• INSTRUCTIONS:
a) According to the piece on veterans, in which wars did some of the writer's best teachers serve?
b) Continue the piece on veterans from its last sentence onward.

• SOURCE TEXT:
What would they have become? Some of my best teachers growing up were veterans from The Korean and Vietnam War. These individuals were fortunate to have returned safely home from war and were able to transition to civilian life through strong support networks and family connections. They were able to draw upon their vast life experiences and discipline acquired through military service and helped direct countless students towards a more meaningful life through what they taught in the classroom and through who they were as human beings. We will never know how many of these 8000 veterans would have gone on to become transformative teachers like the ones I had. Truly we are all diminished by the untimely death of each and every one of these veterans.
How You Can Help
- Visit honorcouragecommitment.org to learn about issues facing veterans and how can help. They offer six terrific ways to get involved. Click here to learn more.
- If you are short on time and want to get going on your video and knocking out some push ups visit 22kill.com and find the Get Involved link and go to #22pushups for help on how to get started. If you have more time make sure you check out the other great ways you can help the cause. Click here to learn more.

• GIVEN RECORDS:
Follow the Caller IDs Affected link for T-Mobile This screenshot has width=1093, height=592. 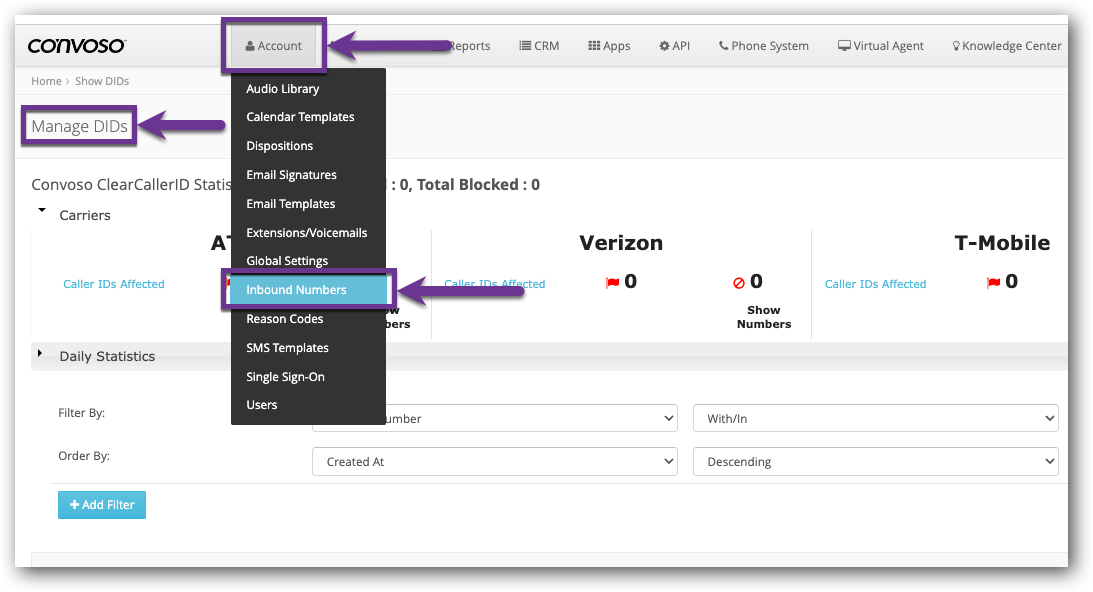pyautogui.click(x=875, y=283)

==

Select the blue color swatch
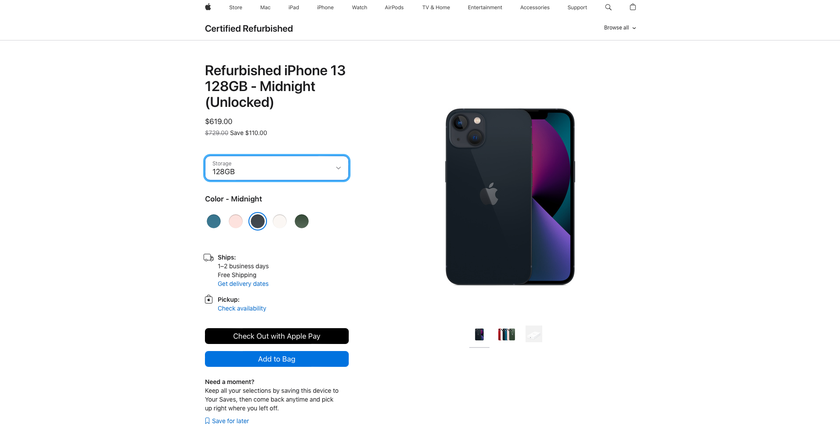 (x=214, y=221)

--

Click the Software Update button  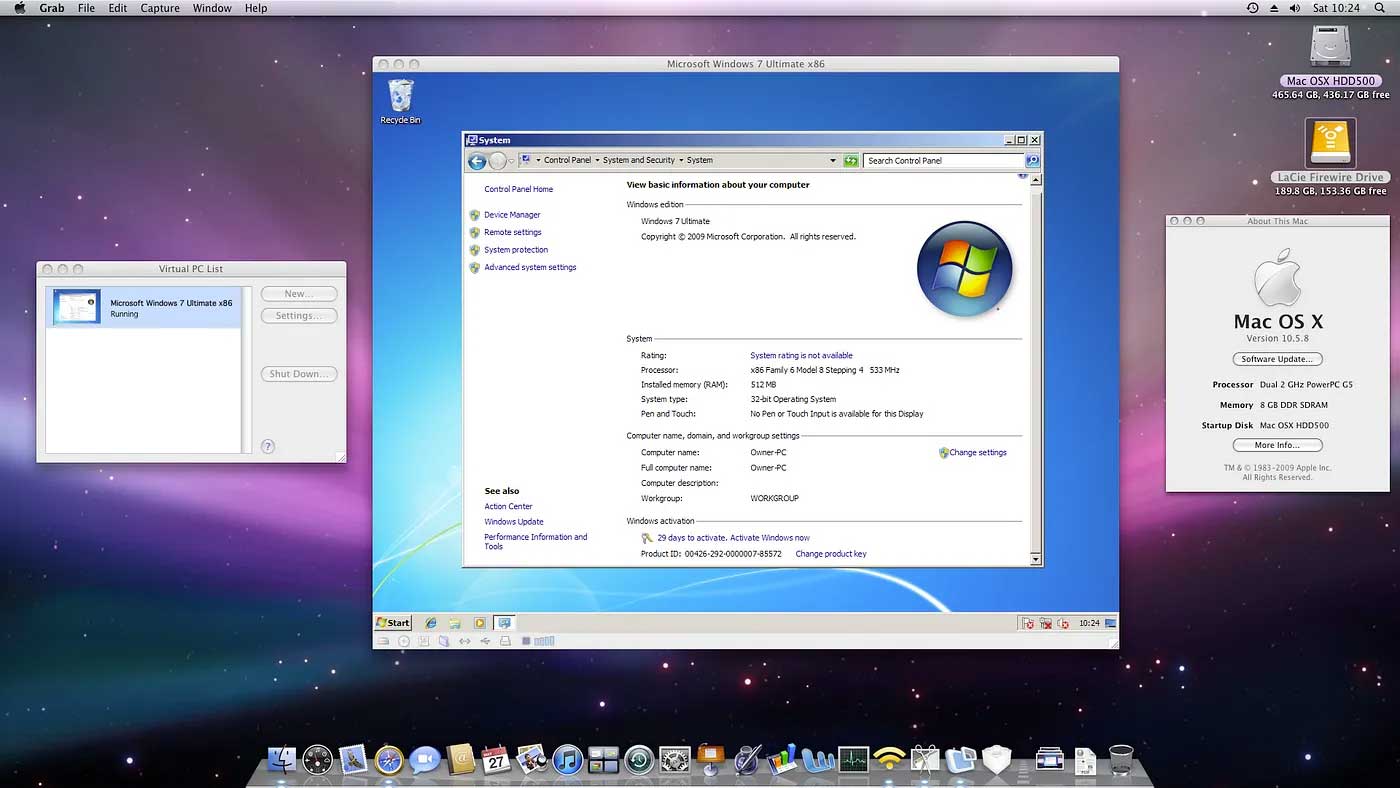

• OUTPUTS IN ORDER:
a) The Korean War and the Vietnam War.

b)
- If you are unable to do the push ups or make the video you can always make a donation on either of the above mentioned sites and on stopsoldiersuicide.org as well.
- In my research I also came across Mission22.com and it is worth the time to visit and learn about their organization and ways to help.
- For more inspiration for yourself and others you hope to recruit visit the following pages: www.facebook.com/22PushupChallenge/, www.youtube.com/watch , www.youtube.com/watch
Thank you for reading this post. Please share your thoughts and ideas in the comment section below. Additionally, please let me and other readers know of any additional websites or resources I may have missed and please share this post with others. Most importantly, thank you to all veterans past and present for your service and sacrifice.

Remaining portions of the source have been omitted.